From our results, compound 1 crystallizes in the triclinic P1̄ space group and is formed by one bi-octahedra [Bi₂I₁₀]⁴⁻ unit and two moieties of H₂bpy²⁺, Fig. 1a, where the crystal packing is mainly ruled by non-classical NH⋯I hydrogen bonds. The anionic complex is built up from two square-based pyramid [BiI₅]²⁻ fused to a basal iodide, which fills the neighboring bismuth(III) free apical position, culminating in edge-sharing octahedra. The edge-sharing complexes for bismuth-iodine systems are most likely to be formed when the organic cation is doubly positively charged at opposite ends, observed in the literature for cations based on 1,3-propanediamine,¹⁶ 1,4-phenylenediamine,^28,29 4,4′-diaminobiphenyl,³⁰etc.^31–37 Additionally, viewing along the crystallographic c-axis, one can observe that the organic cations are packed sandwiching a layer of bismuth dimers, producing supramolecular perovskites (Fig. S10, ESI†).

The Bi–I bonds spread from 2.9508(5) to 3.2562(5) Å, and we noticed that shared iodide ions have elongated Bi–I bonds, e.g., Bi1–I3 = 3.2062(5) Å and I3–Bi1ⁱ = 3.2562(5) Å, while the bridge angle Bi1–I3–Bi1ⁱ = 95.29(1)°. As expected from the differences in the asymmetrical bridge and bond lengths (e.g., 0.22 Å), the octahedron is distorted, and hence the out-of bridge plane iodine ligands are slightly bent towards each other with lower bond angle (I2–Bi1–I4 = 176.25(1)°). The intermetallic distance (Bi₁⋯Bi₁ⁱ) is equal to 4.7758(5) Å.

Furthermore, the H₂bpy²⁺ units interact with terminal iodide anions with intermolecular distances between 2.921 Å and 3.086 Å [see Fig. S5a (ESI†); N1–H1⋯I3 and N2–H2⋯I4ⁱⁱ, respectively]. The metal complexes are close to each other, the closest separated by only 4.2045(7) Å concerning the I2⋯I2ⁱⁱⁱ interaction, and 4.5573(5) and 4.9860(6) Å in the I5⋯I5^iv and I4⋯I4^v contact, respectively. Unexpectedly, there is no clear stacking of aromatic rings since all H₂bpy²⁺ cations are surrounded by [Bi₂I₁₀]⁴⁻ units, see Fig. 1a.

::::

◆ Try it: Extend the passage on the crystal structure of compound 1 with the next paragraph or two, following on from its final sentence.

◆ Dataset extract:
::::

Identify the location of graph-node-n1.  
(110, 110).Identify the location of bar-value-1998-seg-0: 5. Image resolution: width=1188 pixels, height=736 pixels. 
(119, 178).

::::

◆ Answer box:
Compound 2, which crystallizes in the orthorhombic structure, with space group Pna2₁, is composed of three monovalent 2,9-dimethyl-1,10-phenanthroline cations for each of the [Bi₂I₉]³⁻ units, Fig. 1b, which are composed of two octahedral complexes fused on one face. The Hdmphen⁺ cations have three fused aromatic rings, displaying great surface area and planarity, facilitating the stacking along the crystallographic b-axis with an average distance of 3.5(2) Å, twisted in relation to each other also due the methyl group steric hindrance effect (Fig. S10, ESI†). The presence of methyl groups in the 1 and 10 positions introduces steric hindrance, which weakens the hydrogen bonds, and is hence competitive with stacking. Furthermore, [Bi₂I₉]³⁻ can be seen occupying the voids left from Hdmphen⁺ stacking, but contacts close to complexes create a supramolecular chain almost perpendicular to the organic moiety stacking where the shortest distance between the anions is equal to 3.667(1) Å [I1⋯I8ⁱⁱⁱ].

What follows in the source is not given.